=== GIVEN INSTRUCTION ===
Copy every one of the rows below word for word, keeping each line in its original order.

=== MATERIAL ===
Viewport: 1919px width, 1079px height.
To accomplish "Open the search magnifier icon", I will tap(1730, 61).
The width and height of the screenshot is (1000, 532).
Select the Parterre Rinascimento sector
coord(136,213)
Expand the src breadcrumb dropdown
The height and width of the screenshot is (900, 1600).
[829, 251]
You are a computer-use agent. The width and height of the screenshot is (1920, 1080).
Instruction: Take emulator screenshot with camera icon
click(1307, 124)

=== RESULT OF THIS EXERCISE ===
Viewport: 1919px width, 1079px height.
To accomplish "Open the search magnifier icon", I will tap(1730, 61).
The width and height of the screenshot is (1000, 532).
Select the Parterre Rinascimento sector
coord(136,213)
Expand the src breadcrumb dropdown
The height and width of the screenshot is (900, 1600).
[829, 251]
You are a computer-use agent. The width and height of the screenshot is (1920, 1080).
Instruction: Take emulator screenshot with camera icon
click(1307, 124)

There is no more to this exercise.